As transparent as I am about the state of my mental health, there’s been something I’ve been keeping from talking/writing about over the past few months that now feels good getting out into the open. For the second time in two years, my insurance company has wanted me to stop taking the main medication that’s played the primary role in keeping me from being depressed and very likely reduces my Anxiety. (A cocktail of other medications works with this anchor drug and lowers my Anxiety significantly more.)
Anyhow, my insurance company wanted me to transition to some other medication that is currently on their formulary to manage my Depression and Anxiety. No guarantees of success, mind you.
While Rebecca and I have fought this fight successfully before, this year’s threatened denial of coverage for my current medication seemed closer to definitive. (I include Rebecca because she’s really been more than an equal partner in this fight. While I became immobilized at the process of appealing to my insurance, Rebecca took this on as a challenge she — oops, I mean we — had to win.) This year we fought for my mental health to the point of an external review.
Just before I went on my vacation to Copenhagen we received a letter noting that we won the appeal (i.e. for at least the next 12 months insurance must cover my current anchor medication).
I share this blog entry for three reasons:
- I ask that if you must also go toe-to-toe with your insurance company to maintain your mental health, fight the fight if there’s a chance you can still win. Your health is too important.
- Keep a mental health journal. While I think that Rebecca’s argument — which included several parts — won the case, I was able to use Prone to Hope posts to describe how insurance physicians not demand I do something that could very likely put me in a place of considerably worse health.
- To thank my wife for being my constant support in achieving and maintaining my mental health throughout our relationship.

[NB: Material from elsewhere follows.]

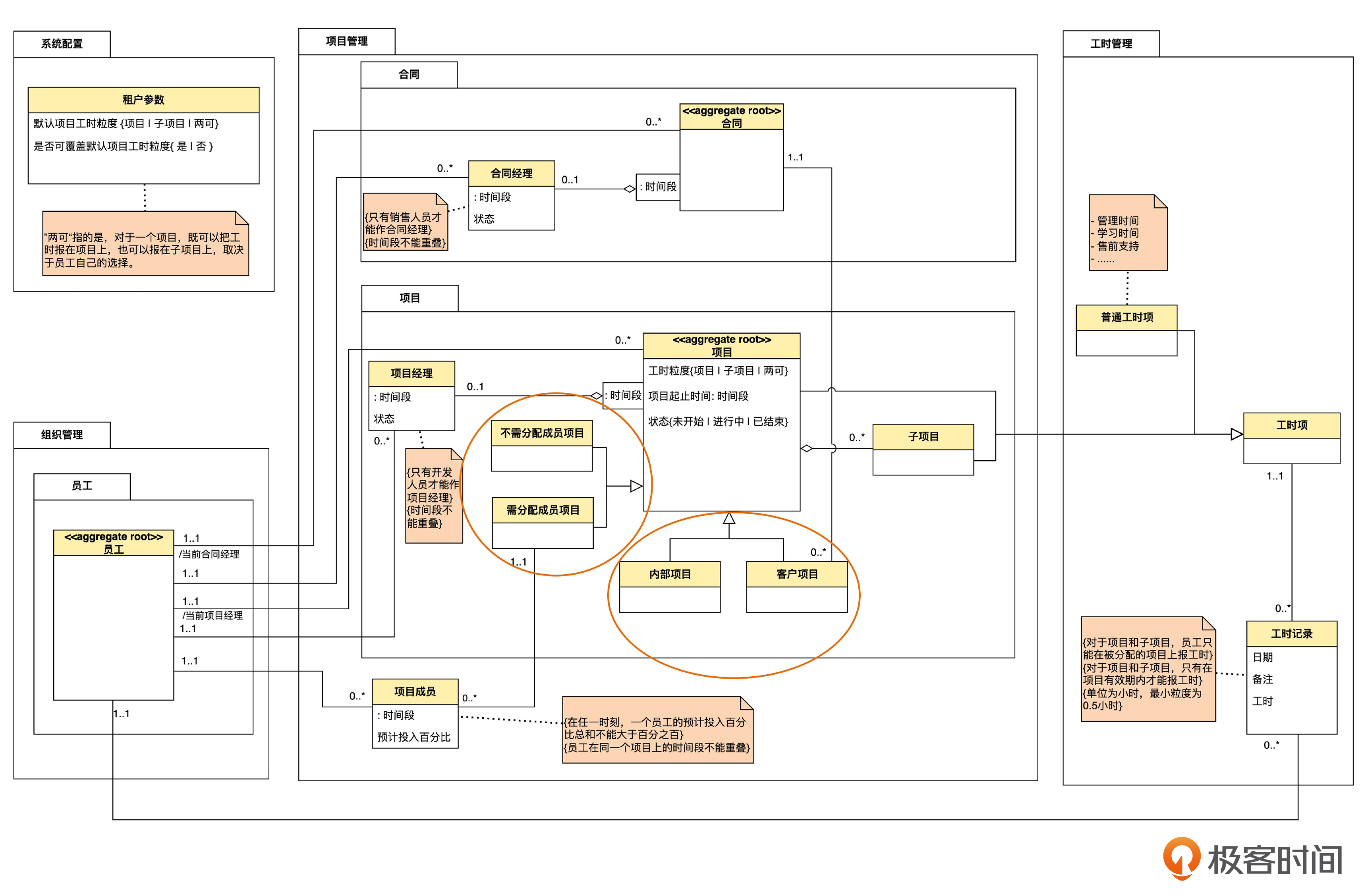
Task: Click the 员工 aggregate root header
Action: click(114, 543)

I am grateful to Rebecca for crafting the appeal letter that included this argument:
My appeal to physicians reviewing this appeal is perhaps cliche, but I will use it nonetheless: First, do no harm. I will be harmed by having to taper off a medication that is working well for me. I will be asked to go from a place of health and stability to a transition that will certainly bring me pain (actual physical pain) and suffering. I know this to be true because I have made these transitions before, when a medication stopped working for me and I had to transition to a new one. Furthermore, it is not known if the new medication will return me eventually to health and stability. The transition could require attempts at multiple medications and it cannot be known if a medication will be identified that can bring me back to the health and stability I am currently experiencing.
Maintaining my mental health (and winning) feels good.